Die Stärke des institutionellen Gefüges spielt für die Dauerhaftigkeit der Konvergenz im Laufe der Zeit weiterhin eine wichtige Rolle. Mit Ausnahme Schwedens ist die Qualität der Institutionen und der wirtschafts- und finanzpolitischen Steuerung in allen geprüften Ländern – insbesondere in Bulgarien, Rumänien, Kroatien und Ungarn – relativ schwach.
In keinem der untersuchten Länder entspricht der Rechtsrahmen bereits in vollem Umfang den Anforderungen für die Einführung des Euro.
Medienanfragen sind an Frau Eszter Miltényi-Torstensson zu richten (Tel. +49 69 1344 8034).
Anmerkung
- Der Konvergenzbericht der EZB befasst sich alle zwei Jahre oder auf Antrag eines bestimmten Landes mit der wirtschaftlichen und rechtlichen Konvergenz der nicht dem Euro-Währungsgebiet angehörenden EU-Mitgliedstaaten. Die EZB prüft in diesem Bericht das Maß an dauerhafter wirtschaftlicher Konvergenz mit dem Euroraum. Sie prüft ferner, ob die innerstaatlichen Rechtsvorschriften mit dem Rechtsrahmen der EU vereinbar sind und ob die rechtlichen Anforderungen im Hinblick auf die jeweiligen nationalen Zentralbanken (NZBen) erfüllt werden. Aufgrund der „Opt-out“-Klausel ist Dänemark nicht Gegenstand der Prüfung, es sei denn, das Land stellt einen entsprechenden Antrag.
- Redaktionsschluss für die in diesem Konvergenzbericht enthaltenen Statistiken war der 7. Mai 2020. Der Referenzzeitraum für die Kriterien Preisstabilität und langfristige Zinssätze erstreckt sich von April 2019 bis März 2020. Für das Wechselkurskriterium erstreckt sich der Referenzzeitraum vom 1. April 2018 bis zum 31. März 2020. Historische Daten zur Lage der öffentlichen Finanzen erstrecken sich auf den Zeitraum bis 2019. Prognosen basieren auf der Frühjahrsprognose 2020 der Europäischen Kommission und den jüngsten Konvergenzprogrammen der jeweiligen Mitgliedstaaten sowie anderen Informationen, die für eine in die Zukunft gerichtete Prüfung der Dauerhaftigkeit der Konvergenz wichtig sind.
- Seit November 2014 ist jedes Land, das den Euro eingeführt hat, auch dem Einheitlichen Aufsichtsmechanismus (Single Supervisory Mechanism – SSM) und den anderen Komponenten der Bankenunion beigetreten.
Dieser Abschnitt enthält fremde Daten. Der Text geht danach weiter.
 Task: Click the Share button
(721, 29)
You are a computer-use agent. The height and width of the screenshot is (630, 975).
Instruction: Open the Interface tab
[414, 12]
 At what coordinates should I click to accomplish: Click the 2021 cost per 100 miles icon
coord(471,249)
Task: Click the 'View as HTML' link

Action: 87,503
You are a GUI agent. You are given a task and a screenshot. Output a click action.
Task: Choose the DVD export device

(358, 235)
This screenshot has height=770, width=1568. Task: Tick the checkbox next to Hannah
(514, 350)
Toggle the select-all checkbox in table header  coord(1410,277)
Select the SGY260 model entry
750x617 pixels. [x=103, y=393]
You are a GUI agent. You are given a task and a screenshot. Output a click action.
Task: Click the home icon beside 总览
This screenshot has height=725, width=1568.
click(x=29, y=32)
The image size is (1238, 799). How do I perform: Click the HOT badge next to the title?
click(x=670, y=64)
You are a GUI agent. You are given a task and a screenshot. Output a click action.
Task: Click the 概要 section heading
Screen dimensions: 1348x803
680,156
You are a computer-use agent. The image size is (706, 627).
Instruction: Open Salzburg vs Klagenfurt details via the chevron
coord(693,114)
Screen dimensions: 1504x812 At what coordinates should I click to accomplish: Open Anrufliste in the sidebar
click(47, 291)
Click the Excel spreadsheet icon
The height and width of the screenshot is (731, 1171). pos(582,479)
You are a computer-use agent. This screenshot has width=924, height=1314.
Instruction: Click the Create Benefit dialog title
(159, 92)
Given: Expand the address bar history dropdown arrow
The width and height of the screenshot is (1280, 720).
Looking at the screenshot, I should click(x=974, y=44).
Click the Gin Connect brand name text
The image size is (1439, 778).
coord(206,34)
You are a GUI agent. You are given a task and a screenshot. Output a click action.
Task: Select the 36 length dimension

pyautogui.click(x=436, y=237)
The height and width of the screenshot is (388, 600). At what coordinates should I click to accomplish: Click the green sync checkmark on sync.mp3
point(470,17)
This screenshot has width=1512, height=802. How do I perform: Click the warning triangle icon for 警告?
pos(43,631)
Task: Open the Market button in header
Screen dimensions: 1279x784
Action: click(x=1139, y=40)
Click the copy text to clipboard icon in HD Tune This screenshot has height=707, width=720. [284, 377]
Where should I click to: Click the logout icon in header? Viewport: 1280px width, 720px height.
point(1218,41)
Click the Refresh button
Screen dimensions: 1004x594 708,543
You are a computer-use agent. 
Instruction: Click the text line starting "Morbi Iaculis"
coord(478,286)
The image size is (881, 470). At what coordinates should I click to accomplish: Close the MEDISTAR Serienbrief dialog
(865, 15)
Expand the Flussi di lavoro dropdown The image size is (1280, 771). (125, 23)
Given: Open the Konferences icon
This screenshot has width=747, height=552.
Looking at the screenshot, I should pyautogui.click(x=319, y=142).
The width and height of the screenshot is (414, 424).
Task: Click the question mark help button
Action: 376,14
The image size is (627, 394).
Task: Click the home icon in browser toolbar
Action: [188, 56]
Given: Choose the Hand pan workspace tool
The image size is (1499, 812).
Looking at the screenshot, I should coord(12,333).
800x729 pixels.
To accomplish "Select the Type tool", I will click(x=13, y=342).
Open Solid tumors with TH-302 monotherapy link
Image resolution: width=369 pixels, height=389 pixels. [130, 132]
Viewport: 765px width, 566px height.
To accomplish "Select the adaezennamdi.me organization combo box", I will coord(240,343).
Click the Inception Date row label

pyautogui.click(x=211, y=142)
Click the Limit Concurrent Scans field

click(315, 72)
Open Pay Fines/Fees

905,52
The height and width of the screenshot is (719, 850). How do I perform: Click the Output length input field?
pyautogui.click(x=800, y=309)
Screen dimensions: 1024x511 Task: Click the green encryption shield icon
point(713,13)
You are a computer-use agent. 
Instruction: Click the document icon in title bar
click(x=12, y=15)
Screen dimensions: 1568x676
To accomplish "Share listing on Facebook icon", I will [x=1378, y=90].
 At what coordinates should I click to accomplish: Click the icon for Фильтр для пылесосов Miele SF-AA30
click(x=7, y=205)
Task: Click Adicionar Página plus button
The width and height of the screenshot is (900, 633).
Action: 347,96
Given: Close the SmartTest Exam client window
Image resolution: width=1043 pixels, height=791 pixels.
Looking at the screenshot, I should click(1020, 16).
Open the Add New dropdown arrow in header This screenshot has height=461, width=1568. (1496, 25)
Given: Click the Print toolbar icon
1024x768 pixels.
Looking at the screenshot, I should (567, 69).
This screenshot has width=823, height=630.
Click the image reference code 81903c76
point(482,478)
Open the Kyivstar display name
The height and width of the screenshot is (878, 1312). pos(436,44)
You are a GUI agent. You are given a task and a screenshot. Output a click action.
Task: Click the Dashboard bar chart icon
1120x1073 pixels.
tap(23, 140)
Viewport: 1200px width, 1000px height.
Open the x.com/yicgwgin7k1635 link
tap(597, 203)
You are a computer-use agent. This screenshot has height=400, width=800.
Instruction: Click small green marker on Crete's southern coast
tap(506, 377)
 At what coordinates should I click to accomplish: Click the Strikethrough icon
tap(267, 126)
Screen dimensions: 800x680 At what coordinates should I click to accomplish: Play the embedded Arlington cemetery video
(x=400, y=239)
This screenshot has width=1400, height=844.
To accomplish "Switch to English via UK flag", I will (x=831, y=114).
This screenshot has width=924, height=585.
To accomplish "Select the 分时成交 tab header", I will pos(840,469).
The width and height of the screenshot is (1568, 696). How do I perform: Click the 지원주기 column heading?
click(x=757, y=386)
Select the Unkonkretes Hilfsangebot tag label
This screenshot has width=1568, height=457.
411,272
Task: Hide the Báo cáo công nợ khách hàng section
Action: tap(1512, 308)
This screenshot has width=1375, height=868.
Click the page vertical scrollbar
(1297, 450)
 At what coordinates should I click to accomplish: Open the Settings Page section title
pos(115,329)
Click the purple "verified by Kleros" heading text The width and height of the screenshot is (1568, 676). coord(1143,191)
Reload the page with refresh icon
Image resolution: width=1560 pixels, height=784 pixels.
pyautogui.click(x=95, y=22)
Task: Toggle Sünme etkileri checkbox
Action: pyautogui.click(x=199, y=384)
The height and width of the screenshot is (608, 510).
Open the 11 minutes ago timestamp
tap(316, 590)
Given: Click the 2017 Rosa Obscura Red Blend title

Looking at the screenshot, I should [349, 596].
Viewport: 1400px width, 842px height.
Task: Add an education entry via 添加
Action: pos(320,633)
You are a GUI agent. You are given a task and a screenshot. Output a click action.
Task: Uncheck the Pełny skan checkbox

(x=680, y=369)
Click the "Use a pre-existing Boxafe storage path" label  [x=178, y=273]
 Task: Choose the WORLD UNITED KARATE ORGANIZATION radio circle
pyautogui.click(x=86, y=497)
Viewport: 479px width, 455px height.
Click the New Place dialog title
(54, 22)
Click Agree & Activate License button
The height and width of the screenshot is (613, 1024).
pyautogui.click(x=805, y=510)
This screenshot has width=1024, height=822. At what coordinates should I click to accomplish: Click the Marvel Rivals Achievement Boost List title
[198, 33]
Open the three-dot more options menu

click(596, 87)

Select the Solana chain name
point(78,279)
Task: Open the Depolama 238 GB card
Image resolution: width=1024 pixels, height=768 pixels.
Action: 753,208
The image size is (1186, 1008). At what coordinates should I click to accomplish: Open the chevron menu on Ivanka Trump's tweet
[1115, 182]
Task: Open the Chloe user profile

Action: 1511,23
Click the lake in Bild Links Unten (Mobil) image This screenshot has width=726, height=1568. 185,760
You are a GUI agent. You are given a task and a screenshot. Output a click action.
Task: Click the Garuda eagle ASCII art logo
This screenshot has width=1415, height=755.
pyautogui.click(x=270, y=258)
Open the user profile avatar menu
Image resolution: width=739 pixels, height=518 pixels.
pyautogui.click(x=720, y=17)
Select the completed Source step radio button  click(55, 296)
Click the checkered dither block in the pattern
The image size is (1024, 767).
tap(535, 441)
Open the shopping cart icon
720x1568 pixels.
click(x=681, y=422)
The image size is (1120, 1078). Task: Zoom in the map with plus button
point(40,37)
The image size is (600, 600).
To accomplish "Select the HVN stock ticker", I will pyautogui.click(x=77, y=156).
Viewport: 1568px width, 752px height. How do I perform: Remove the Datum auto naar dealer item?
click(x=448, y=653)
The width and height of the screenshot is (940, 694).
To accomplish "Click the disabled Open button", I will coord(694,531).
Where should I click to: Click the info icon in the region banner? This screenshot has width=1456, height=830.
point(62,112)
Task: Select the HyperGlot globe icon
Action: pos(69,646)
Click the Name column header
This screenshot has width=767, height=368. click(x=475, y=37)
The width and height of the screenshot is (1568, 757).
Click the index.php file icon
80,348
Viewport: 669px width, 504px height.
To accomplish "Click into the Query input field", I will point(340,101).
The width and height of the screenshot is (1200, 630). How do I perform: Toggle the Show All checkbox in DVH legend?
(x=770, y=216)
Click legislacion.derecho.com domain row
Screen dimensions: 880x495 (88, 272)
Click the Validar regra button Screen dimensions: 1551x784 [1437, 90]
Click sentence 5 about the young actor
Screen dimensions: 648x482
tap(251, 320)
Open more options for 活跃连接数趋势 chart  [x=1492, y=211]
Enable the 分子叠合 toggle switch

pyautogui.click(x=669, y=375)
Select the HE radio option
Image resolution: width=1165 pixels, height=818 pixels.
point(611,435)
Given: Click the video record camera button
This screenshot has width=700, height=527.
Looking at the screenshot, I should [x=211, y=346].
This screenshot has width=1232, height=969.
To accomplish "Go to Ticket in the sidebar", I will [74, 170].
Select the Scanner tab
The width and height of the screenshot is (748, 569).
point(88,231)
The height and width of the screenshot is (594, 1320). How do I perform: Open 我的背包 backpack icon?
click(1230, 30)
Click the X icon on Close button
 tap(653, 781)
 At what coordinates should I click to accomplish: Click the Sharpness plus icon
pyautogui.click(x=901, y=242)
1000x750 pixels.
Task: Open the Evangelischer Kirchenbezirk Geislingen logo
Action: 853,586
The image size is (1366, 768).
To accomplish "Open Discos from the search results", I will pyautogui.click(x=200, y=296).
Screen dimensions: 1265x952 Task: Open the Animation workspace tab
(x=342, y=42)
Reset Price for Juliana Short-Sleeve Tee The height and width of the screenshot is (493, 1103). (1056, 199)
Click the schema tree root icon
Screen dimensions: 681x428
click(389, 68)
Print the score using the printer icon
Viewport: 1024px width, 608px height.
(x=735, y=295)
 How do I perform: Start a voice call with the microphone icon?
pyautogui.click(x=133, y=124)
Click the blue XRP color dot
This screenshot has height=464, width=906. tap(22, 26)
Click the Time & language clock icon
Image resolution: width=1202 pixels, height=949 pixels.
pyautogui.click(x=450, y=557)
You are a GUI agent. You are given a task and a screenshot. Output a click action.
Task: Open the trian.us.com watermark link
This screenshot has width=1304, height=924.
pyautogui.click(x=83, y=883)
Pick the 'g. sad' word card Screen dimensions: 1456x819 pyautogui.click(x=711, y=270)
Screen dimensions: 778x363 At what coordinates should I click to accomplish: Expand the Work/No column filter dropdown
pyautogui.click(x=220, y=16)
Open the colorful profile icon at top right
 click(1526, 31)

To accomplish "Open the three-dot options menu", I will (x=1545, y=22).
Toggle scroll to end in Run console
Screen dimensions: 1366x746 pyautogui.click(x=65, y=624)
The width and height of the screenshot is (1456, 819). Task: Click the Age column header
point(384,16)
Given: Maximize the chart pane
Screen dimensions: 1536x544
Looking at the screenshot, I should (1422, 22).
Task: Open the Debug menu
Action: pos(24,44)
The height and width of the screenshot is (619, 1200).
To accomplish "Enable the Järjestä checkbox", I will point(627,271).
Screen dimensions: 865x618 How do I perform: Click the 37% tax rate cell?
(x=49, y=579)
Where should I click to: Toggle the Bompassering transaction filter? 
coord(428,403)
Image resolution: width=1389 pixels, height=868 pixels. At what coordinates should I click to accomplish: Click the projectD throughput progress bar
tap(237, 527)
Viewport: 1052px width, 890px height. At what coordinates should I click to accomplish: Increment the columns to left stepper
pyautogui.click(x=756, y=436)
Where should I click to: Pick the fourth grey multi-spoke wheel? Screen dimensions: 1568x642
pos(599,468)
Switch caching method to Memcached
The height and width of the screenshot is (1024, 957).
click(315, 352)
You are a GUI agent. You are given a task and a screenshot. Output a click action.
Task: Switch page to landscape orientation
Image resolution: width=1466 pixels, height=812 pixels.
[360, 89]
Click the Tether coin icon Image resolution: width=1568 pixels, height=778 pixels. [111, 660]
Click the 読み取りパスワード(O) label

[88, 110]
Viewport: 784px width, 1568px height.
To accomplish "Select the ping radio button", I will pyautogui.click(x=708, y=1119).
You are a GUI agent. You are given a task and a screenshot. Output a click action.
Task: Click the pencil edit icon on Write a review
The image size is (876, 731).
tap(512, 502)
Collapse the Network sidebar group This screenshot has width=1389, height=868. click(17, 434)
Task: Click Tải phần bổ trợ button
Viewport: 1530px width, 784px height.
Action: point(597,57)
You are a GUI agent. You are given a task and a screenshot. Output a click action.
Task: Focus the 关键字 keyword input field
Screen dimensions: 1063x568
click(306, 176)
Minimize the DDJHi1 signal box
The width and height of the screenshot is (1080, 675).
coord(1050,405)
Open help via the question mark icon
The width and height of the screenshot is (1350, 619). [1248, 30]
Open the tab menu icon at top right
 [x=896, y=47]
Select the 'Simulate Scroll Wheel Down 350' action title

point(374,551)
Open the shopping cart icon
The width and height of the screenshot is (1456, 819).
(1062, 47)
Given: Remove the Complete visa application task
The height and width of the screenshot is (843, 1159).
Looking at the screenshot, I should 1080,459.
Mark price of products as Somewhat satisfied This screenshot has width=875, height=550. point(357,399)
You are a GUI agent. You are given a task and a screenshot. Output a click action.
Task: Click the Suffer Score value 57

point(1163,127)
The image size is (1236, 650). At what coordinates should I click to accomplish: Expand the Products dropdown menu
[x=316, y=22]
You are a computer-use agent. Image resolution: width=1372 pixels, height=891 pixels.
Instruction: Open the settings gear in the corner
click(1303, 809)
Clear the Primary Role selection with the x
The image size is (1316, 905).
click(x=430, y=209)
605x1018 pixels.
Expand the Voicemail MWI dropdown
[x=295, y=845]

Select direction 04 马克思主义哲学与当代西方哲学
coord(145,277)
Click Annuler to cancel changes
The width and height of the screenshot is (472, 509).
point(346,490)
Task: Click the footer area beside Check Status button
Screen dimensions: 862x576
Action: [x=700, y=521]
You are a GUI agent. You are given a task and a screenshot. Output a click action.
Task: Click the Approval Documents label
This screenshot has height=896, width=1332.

Das Bankensystem des jeweiligen Landes ist Gegenstand einer umfassenden Bewertung (Comprehensive Assessment) durch die EZB. Bulgarien und Kroatien haben eine enge aufsichtliche Zusammenarbeit mit der EZB beantragt, und ihre Bankensysteme wurden einem Comprehensive Assessment unterzogen. Dieses wurde für Bulgarien am 26. Juli 2019 und für Kroatien am 5. Juni 2020 abgeschlossen.